Julio leur exposa les choix qu’il avait fait pour mettre sa famille à l’abri. La conversation était intéressante, nous étions curieux de savoir ce qui se passait ailleurs. En fait, d’après leurs propos, les communautés qu’ils avaient croisées, s’étaient organisées un peu comme la nôtre.
Ils voulaient partir assez vite car ils avaient prévu faire étape pour la nuit dans une petite ville à cinquante kilomètres d’ici. C’est dans une pétarade de pots d’échappement qu’ils reprirent la route après avoir salués tout le monde. Alfred et Alberto les précédaient avec la fourgonnette.
Nous avons attendu avec impatience le retour de la camionnette. Dès leur arrivée, Alfred et Alberto nous expliquèrent où ils avaient laissés les bikers, et avaient attendu un moment pour les voir au loin s’éloigner sur la route de montagne.
Finalement, cette rencontre s’était bien passée.
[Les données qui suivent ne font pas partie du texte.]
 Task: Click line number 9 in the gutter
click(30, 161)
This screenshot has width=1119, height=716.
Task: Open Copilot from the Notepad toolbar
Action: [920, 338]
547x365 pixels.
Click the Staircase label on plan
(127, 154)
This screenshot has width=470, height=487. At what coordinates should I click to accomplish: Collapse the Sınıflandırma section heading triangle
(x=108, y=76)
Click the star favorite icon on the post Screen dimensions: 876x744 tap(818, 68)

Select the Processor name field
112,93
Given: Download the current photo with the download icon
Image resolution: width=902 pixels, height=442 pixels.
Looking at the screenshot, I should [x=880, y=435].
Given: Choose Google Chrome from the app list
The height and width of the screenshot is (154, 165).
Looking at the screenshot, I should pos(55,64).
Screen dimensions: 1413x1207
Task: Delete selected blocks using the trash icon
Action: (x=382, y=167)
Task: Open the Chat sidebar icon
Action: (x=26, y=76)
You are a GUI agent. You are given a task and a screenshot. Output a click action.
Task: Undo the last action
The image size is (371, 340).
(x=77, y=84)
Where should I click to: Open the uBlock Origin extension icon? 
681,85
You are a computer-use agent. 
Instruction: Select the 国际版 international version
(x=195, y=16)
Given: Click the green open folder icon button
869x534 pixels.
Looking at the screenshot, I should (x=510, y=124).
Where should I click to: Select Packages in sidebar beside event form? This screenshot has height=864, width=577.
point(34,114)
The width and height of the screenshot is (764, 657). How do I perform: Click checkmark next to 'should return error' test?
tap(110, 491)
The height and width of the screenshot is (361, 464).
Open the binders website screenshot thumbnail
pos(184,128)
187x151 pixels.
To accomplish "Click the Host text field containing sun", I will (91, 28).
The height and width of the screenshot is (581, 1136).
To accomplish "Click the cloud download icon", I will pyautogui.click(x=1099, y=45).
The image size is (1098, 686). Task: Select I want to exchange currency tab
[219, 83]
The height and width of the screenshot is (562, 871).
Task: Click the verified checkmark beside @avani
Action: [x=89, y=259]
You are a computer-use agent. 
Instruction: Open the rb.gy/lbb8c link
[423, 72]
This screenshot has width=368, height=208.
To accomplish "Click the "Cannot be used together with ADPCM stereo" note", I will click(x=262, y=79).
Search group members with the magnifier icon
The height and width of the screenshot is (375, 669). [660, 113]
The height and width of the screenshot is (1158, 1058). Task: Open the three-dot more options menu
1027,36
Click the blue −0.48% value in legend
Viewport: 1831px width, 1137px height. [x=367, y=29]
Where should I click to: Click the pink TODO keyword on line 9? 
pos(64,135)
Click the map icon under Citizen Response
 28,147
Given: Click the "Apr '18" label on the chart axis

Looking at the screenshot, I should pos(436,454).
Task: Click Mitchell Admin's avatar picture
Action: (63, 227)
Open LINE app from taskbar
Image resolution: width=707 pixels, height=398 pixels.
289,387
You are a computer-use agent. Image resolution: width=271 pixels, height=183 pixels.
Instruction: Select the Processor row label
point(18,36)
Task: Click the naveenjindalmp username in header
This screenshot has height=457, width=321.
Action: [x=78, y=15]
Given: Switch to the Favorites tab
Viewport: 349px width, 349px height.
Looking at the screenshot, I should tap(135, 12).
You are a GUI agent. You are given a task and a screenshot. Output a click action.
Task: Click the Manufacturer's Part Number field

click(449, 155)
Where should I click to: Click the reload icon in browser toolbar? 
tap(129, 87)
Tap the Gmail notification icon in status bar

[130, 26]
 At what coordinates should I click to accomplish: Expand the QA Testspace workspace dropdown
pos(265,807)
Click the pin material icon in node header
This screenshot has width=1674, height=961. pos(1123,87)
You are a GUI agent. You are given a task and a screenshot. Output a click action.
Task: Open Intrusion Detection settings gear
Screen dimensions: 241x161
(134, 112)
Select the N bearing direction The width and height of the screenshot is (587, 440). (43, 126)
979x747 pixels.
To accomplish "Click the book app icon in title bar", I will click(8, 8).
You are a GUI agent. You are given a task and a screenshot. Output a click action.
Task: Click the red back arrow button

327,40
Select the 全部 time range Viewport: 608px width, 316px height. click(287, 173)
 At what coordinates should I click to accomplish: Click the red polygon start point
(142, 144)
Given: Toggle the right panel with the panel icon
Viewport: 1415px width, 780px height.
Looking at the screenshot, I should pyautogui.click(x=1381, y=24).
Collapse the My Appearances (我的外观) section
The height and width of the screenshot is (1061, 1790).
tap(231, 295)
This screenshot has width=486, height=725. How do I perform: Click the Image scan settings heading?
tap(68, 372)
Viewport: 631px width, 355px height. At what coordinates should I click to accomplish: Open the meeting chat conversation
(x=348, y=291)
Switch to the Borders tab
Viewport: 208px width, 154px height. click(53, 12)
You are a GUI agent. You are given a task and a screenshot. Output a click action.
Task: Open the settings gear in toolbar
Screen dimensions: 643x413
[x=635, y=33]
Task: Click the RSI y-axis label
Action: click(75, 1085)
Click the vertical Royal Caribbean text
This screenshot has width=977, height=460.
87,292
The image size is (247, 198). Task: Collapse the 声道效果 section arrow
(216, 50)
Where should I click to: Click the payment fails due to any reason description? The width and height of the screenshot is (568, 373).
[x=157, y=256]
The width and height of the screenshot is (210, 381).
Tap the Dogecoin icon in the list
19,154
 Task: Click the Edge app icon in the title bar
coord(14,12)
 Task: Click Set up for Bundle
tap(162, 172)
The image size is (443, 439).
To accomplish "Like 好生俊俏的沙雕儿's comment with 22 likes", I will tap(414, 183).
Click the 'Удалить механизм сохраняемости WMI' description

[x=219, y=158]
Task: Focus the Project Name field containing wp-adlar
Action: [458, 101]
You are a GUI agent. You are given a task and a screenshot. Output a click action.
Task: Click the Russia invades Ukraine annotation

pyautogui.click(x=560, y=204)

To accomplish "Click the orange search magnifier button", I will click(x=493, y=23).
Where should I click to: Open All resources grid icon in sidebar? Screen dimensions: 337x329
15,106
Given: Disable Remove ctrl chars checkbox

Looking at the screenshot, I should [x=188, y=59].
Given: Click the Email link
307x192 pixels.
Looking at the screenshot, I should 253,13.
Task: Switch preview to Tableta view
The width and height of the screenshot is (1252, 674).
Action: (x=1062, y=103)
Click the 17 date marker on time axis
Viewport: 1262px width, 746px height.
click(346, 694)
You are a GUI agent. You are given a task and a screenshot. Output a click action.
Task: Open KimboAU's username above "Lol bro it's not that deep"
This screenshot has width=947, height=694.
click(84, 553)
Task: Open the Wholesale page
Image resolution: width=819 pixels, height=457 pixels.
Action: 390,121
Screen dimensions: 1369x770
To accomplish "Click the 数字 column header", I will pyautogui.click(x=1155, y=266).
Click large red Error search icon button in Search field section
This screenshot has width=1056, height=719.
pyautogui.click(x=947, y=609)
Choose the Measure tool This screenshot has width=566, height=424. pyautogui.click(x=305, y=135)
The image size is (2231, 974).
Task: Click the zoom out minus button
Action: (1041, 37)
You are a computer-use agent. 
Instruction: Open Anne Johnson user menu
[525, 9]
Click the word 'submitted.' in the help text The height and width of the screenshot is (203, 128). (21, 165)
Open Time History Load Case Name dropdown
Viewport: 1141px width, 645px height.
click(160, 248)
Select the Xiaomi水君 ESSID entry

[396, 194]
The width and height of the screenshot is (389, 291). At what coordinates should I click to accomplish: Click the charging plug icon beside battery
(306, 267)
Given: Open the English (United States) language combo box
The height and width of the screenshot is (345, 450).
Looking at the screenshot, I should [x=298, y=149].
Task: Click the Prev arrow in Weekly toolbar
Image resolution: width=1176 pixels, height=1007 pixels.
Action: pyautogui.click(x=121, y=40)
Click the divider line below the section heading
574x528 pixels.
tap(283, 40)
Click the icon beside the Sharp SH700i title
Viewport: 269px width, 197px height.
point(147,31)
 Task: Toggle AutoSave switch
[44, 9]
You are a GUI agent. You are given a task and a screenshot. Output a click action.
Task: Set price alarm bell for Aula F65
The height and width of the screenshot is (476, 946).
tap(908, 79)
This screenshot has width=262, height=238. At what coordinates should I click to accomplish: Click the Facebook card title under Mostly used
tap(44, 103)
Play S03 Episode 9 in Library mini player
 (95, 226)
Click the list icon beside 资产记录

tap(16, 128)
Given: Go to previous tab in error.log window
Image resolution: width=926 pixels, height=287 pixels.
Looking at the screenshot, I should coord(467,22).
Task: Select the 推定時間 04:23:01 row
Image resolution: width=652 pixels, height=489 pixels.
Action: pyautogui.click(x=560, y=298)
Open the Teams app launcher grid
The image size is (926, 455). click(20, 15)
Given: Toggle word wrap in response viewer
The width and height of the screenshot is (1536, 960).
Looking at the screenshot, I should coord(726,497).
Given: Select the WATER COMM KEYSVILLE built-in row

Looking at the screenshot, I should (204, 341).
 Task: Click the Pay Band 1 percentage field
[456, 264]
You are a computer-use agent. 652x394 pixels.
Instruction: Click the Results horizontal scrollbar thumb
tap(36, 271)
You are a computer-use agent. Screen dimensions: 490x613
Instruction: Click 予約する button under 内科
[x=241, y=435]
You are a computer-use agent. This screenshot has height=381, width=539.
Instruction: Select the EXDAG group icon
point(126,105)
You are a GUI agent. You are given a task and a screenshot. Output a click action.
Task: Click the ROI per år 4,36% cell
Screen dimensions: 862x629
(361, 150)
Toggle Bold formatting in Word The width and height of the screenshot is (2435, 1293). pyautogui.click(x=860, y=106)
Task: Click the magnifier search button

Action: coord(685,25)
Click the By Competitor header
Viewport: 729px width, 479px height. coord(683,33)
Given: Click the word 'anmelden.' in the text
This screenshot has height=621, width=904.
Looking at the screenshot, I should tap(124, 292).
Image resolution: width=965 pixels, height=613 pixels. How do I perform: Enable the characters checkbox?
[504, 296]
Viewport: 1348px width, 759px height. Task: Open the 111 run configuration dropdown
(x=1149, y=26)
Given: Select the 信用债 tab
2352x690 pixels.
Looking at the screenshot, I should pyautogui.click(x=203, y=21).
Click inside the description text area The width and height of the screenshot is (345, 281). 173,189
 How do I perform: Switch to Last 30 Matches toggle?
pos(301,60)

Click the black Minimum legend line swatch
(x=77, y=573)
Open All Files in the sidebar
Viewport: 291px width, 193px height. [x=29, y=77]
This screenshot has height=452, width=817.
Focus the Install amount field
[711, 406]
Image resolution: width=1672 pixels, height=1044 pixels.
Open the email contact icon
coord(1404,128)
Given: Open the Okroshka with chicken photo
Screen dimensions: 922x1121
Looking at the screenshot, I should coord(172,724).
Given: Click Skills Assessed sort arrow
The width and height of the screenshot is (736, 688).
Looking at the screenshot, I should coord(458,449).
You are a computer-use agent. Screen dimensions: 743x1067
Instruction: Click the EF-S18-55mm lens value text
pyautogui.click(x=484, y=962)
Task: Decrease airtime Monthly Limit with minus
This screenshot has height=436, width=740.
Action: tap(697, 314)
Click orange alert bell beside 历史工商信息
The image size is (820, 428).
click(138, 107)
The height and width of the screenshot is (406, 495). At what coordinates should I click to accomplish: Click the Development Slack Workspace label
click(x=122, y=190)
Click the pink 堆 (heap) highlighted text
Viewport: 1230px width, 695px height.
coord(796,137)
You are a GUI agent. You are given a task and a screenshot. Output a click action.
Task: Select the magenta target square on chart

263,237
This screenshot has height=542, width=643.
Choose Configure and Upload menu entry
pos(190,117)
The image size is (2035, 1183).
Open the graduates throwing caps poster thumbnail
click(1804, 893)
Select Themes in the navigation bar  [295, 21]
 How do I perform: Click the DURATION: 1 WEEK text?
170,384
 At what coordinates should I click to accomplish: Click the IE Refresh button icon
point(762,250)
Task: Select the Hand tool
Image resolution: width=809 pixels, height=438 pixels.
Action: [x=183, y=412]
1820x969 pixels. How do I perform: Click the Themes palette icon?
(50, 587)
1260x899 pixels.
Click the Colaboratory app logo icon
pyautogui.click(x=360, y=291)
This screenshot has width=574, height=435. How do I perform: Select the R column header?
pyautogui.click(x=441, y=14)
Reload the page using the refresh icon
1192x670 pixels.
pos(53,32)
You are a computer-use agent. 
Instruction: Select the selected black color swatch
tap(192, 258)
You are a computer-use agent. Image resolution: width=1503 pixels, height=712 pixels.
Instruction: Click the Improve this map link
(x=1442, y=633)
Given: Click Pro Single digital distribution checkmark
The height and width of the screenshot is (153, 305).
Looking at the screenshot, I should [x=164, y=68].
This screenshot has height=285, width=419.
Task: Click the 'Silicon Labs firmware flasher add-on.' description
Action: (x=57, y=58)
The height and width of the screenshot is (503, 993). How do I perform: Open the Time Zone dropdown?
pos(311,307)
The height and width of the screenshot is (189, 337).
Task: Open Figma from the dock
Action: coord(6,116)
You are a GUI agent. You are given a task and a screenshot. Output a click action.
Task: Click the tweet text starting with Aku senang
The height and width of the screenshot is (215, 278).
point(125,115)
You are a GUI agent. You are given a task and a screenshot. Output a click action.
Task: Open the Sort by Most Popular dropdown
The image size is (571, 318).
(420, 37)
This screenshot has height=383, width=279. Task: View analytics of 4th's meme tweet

Une fois de plus la solidarité de notre groupe avait été positive. Simon n’en finissait pas de nous raconter comment il avait couru si vite jusqu’à la ferme, et comment Alfred avait conduit à toute allure pour arriver au gite.
Le reste de la journée et les jours suivants, nous restions sur nos gardes, avec en arrière-pensée le retour des bikers. Ils auraient aussi bien pu venir une première fois en repérage pour être moins bienveillants ensuite.
Finalement, nous n’avons pas revu les motards, ni le lendemain, ni les jours suivants.
Nous savions tous parfaitement que ce genre de visite pouvait tout à fait se reproduire et peut-être avec des inconnus moins pacifiques. Mais nous n’avions pas le choix, et l’on se devait de les accueillir avec bienveillance. Nous gardions tous foi en l’humanité, en espérant ne jamais être confronté à des voyous. Notre communauté savait s’unir aussi bien dans les travaux que dans les moments plus difficiles. Je ne sentais rassurée de nous voir aussi soudés.